We can also retreive current values of the `Keep` field (these entities will be also included in the resulting co-occurrence network).

In [21]:
curation_app.get_terms_to_include()

['glucose', 'covid-19']

### Generating co-occurrence networks

In the cell below we generate a paper-based entity co-occurrence network. Along with the network generation the `generate_comention_analysis` function:

- computes node centrality metrics (such as degree, RageRank)
- computes co-occurrence statistics (such as frequency, pointwise mutual information and normalized pointwise mutual information) and assignes them as weights to the corresponding edges
- performs entity community detection based on different co-occurrence statistics
- computes mutual-information-based minimum spanning trees.

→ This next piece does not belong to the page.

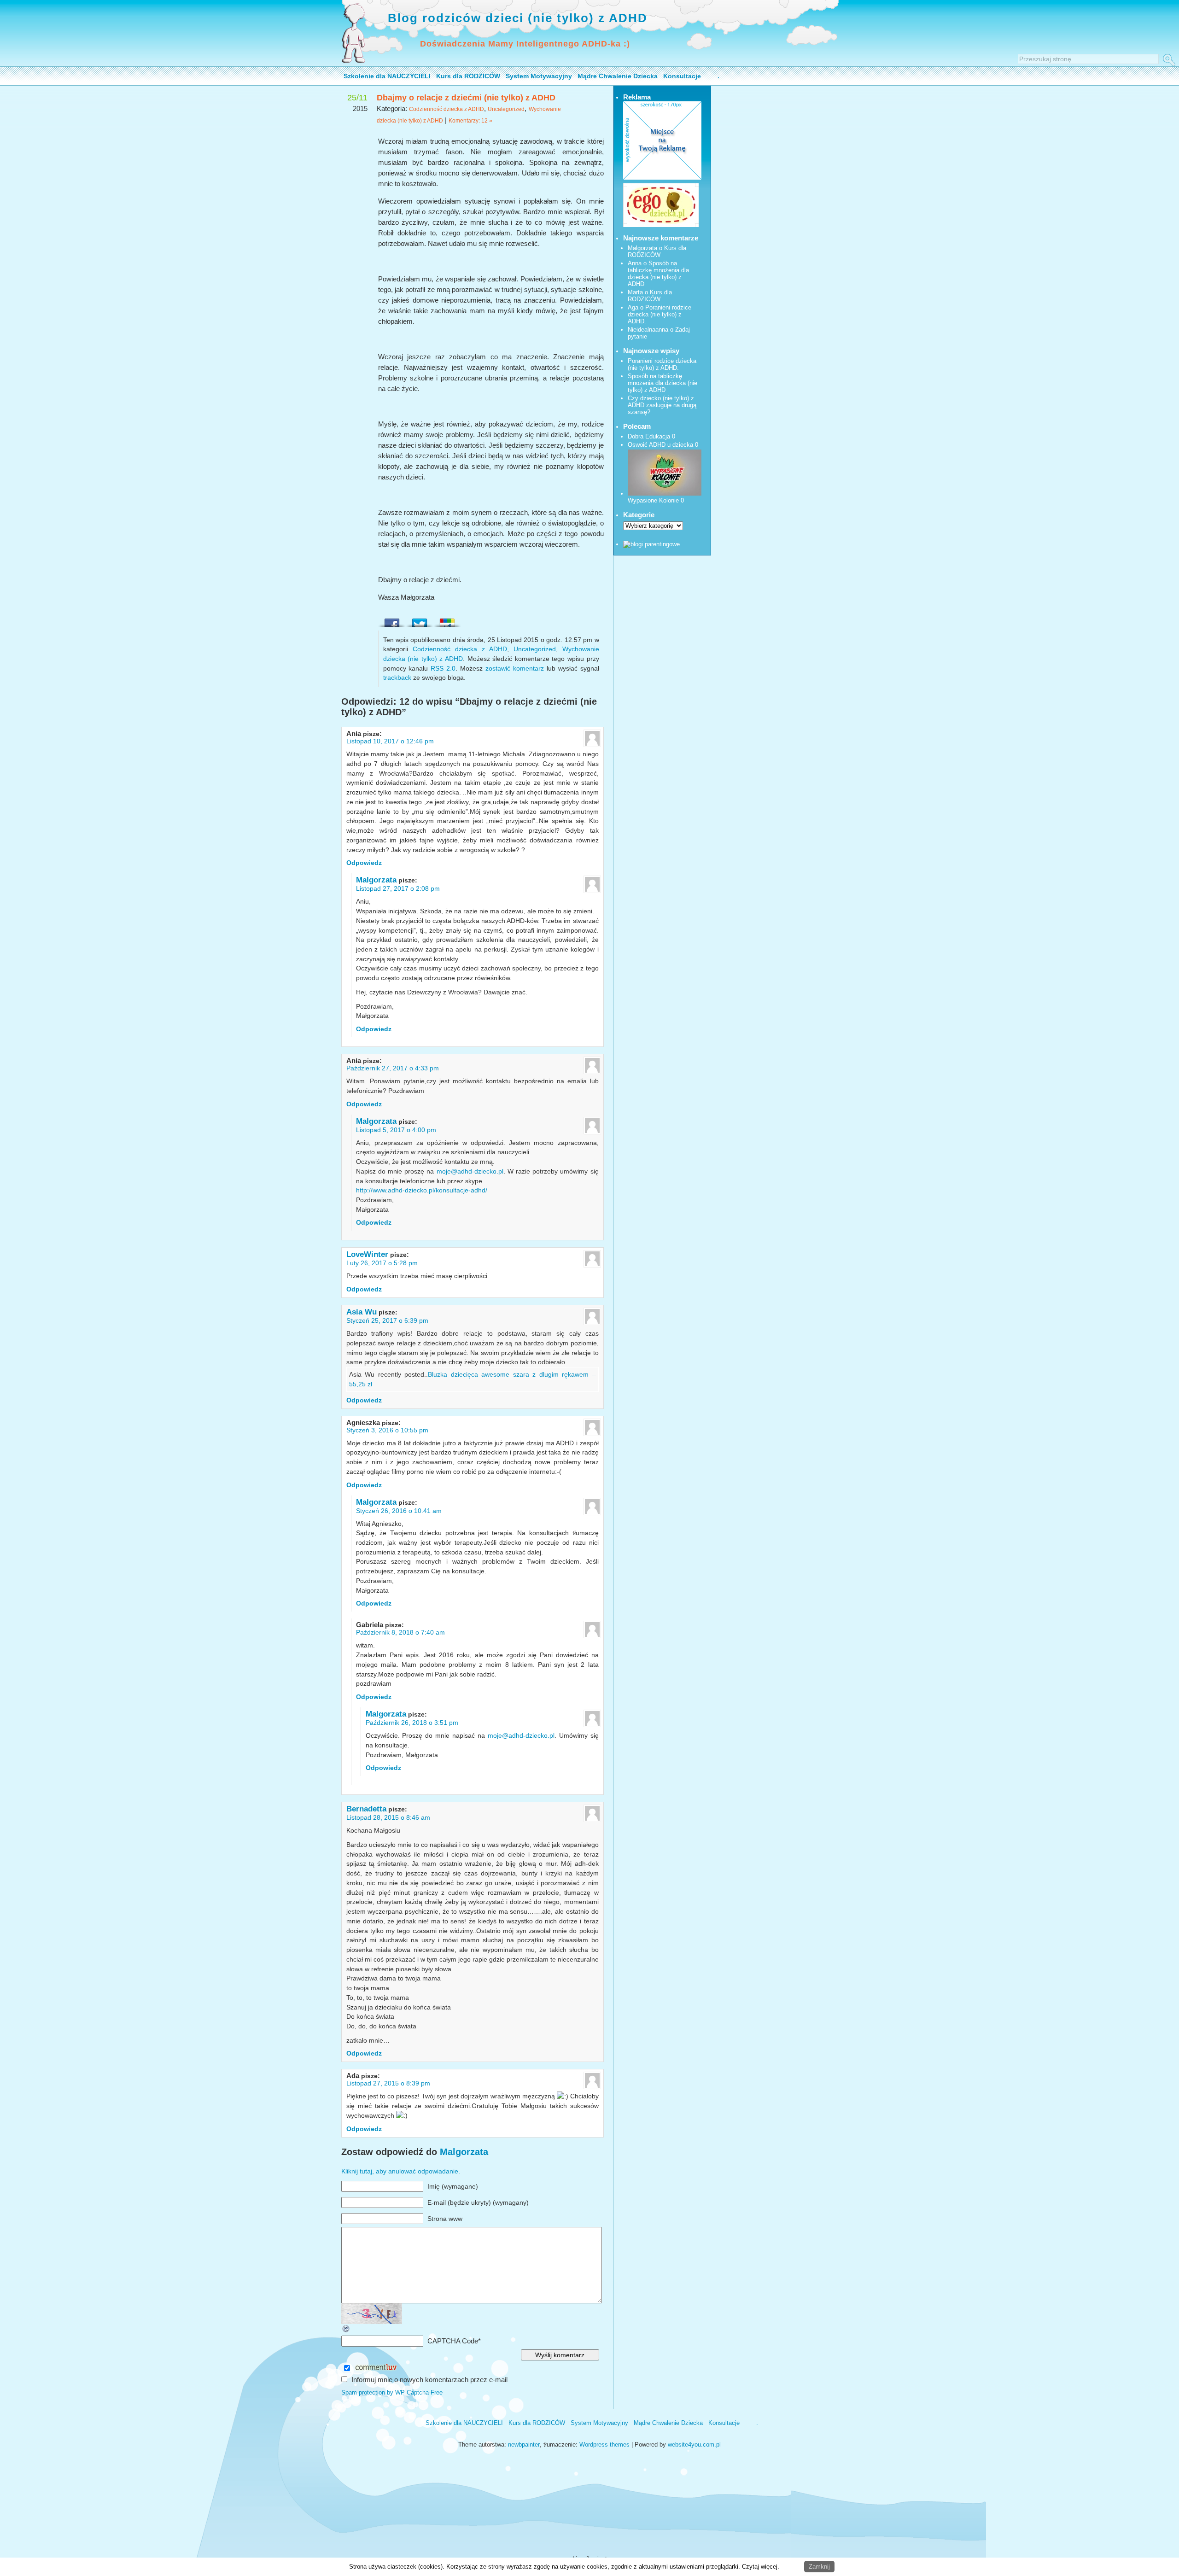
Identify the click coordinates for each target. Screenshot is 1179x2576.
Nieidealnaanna (648, 329)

Here we set the number of entities to include to the 1500 most frequent entities.

In [37]:
%%time
type_data = curated_occurrence_data[["entity_type"]].rename(columns={"entity_type": "type"})

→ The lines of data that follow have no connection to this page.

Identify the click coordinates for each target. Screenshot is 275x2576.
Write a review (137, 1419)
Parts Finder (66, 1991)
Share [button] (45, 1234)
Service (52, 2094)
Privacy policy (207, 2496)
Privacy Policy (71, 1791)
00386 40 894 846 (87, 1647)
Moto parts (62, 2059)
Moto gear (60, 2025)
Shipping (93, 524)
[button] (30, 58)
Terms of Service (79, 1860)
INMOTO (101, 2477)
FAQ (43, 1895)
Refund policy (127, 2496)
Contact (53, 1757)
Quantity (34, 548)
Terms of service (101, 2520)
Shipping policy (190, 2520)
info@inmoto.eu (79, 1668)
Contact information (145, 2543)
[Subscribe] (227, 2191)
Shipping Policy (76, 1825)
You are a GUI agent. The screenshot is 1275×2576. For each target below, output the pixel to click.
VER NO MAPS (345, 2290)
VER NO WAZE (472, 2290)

graphs, trees = generate_comention_analysis(
    curated_occurrence_data,  factor_counts,
    n_most_frequent=1500,
    type_data=type_data, 
    factors=["paragraph"],
    keep=curation_app.get_terms_to_include(),
    cores=8)  # here set up the number of cores  
print("Done.")

-------------------------------
Factor: paragraph
-------------------------------
Fitering data.....
Selected 1500 most frequent terms
Examining 1124250 pairs of terms for co-occurrence...
Generated 693669 edges                    
Created a co-occurrence graph:
	number of nodes:  1500
	number of edges:  693669
Saving the edges...
Creating a graph object...

Computing degree centrality statistics....
Top n nodes by frequency:
	covid-19 (174251)
	blood (166103)
	human (157878)
	lung (138504)
	infectious disorder (138176)
	heart (127273)
	diabetes mellitus (114019)
	mouse (101697)
	inflammation (95174)
	liver (93130)

Computing PageRank centrality statistics....
Top n nodes by frequency:
	blood (0.01)
	covid-19 (0.01)
	human (0.01)
	infectious disorder (0.01)
	lung (0.01)
	heart (0.01)
	diabetes mellitus (0.01)
	mouse (0.01)
	liver (0.01)
	inflammation (0.01)

Using the 'frequency' weight...
Detecting communities...
Best network partition:
	 Number of communities: 6
	 Modularity: 0.17856

## 4. Network visualization and analysis

### Loading the generated graph into the visualization app

In [39]:
visualization_app.set_graph(
    "Paragraph-based graph", graphs["paragraph"],
    tree_object=trees["paragraph"], default_top_n=100)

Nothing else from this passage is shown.